Truthfully, most writers would like a book deal, but assuming that’s not within the scope of your powers, I’ve a few more practical suggestions. Some might overlap with other gifts-for-writers posts this time of year, but I hope to spark some fresh ideas. I’ve tried to provide items within a range of budgets and for varying tastes. Apologies for the late date of this post, as I know a few of these might be difficult given shipping times, etc. Have fun, and don’t forget to leave time between shopping trips to get your own writing done!

Assorted Gifts for Writers: 2019

I love software gifts for writers with technical inclinations. Scrivener sits high on my list of great gifts. For writers working on a series, historical novels, or anything with world building, Aeon Timeline offers a simple way to keep track of dates and facts. Check out 4 the Words for writers who like gamifying their lives; it encourages a daily habit with low minimum word counts and fun monsters to battle.

Shopping for a writer looking to work on their craft? Gotham Writers Workshop offers a wide range of online classes in addition to their in-person courses, and gift certificates are available.

Subscriptions for writers keep giving all year long. Check out popular writing magazine options like The Writer or Poets & Writers. Or try a literary magazine subscription like Slightly Foxed, The Paris Review, Asimov’s Science Fiction, One Story, or Ellery Queen Mystery Magazine.

Do you know a writer with a stationery habit? Check out Goulet Pen Company or JetPens for fabulous fountain pens and ink, rollerballs and ballpoints, journals, and pencases. FYI: the Lamy Safari or Pilot Metropolitan make reasonably priced gifts for anyone just getting into fountain pens. And Field Notes currently has a wonderful selection of pocket-sized notebooks with illustrations of national parks on their covers.

Bookish Gifts

Let’s not forget books. Writers love books, because writers read long before they wrote. For beautiful editions of interesting classics, old and modern, visit Folio Society. (Note: I’ve linked to the USA site; there’s a separate one for the UK.) Persephone Books reprints lovely editions of titles that have gone out of print, mostly by mid-century women authors. The ladies at Slightly Foxed have a similar mission to reprint books–often intriguing memoirs–that are worth reading but have slipped out of the public eye in recent years.

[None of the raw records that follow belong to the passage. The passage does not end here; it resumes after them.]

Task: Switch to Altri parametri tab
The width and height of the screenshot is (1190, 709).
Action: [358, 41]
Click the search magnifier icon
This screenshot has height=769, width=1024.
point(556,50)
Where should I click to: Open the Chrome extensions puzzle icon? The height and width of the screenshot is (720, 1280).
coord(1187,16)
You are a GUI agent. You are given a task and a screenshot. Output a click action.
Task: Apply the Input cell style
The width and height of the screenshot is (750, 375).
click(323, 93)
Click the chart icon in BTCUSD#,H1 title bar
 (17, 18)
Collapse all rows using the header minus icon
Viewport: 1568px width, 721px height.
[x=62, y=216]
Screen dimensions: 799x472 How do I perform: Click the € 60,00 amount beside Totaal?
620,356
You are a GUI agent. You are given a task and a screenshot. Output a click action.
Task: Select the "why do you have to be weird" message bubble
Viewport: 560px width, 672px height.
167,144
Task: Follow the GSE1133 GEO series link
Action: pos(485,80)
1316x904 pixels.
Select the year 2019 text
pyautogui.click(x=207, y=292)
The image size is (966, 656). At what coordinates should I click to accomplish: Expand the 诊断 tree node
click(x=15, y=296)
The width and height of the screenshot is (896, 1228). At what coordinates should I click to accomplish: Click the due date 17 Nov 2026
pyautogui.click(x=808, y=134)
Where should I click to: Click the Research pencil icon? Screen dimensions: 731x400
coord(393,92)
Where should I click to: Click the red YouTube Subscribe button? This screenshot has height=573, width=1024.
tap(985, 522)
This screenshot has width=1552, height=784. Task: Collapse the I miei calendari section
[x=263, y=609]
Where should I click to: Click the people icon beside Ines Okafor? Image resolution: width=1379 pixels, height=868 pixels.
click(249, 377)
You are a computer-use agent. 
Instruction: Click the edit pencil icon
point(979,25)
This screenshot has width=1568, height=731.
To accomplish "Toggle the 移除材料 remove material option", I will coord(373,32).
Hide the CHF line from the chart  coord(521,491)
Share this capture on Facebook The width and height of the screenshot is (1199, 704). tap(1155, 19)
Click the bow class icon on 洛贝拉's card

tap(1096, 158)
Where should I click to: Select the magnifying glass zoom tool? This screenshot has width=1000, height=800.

As far as specific titles go, I love this year’s Dreyer’s English by Benjamin Dryer. It offers advice on (writing) style with a great sense of humor.

Health and Wellbeing

Writers spend long hours hunched over desks, so consider giving the writer in your life something to help keep them healthy. Gift certificates for a massage, bubble bath, healthy snacks, or some soothing scented candles might all be welcome. I’m a fan of the S’well water bottles; they keep drinks cold for 24 hours and can sit on a desk without worry about spillage, plus they’re great at conferences. Keep your favorite writer hydrated!

Odds and Ends

If you’re shopping for writer-themed odds and ends–mugs, T-shirts, jewelry, printed scarves, etc.–check out these diverse sites:

The Reader’s Catalog

Out of Print

BookRiot Store

Storiarts

The Literary Gift Company

You might also consider giving the gift of cultural appreciation. Writers need to refill the well from time to time, so membership to a  local museum, gift certificates to a cinema or theater, or tickets to some sort of event can get them away from their desks and spark their imaginations.

Finally, give the gift of time. If you know a busy writer who has a hard time carving out time for their craft, offer to watch their kids for a few afternoons, sign them up for a meal delivery service or give them gift certificates for their favorite take-out place, or pay to have someone clean their home a couple times a month. Especially for writers on deadline, this type of personalized gift can really lighten the load.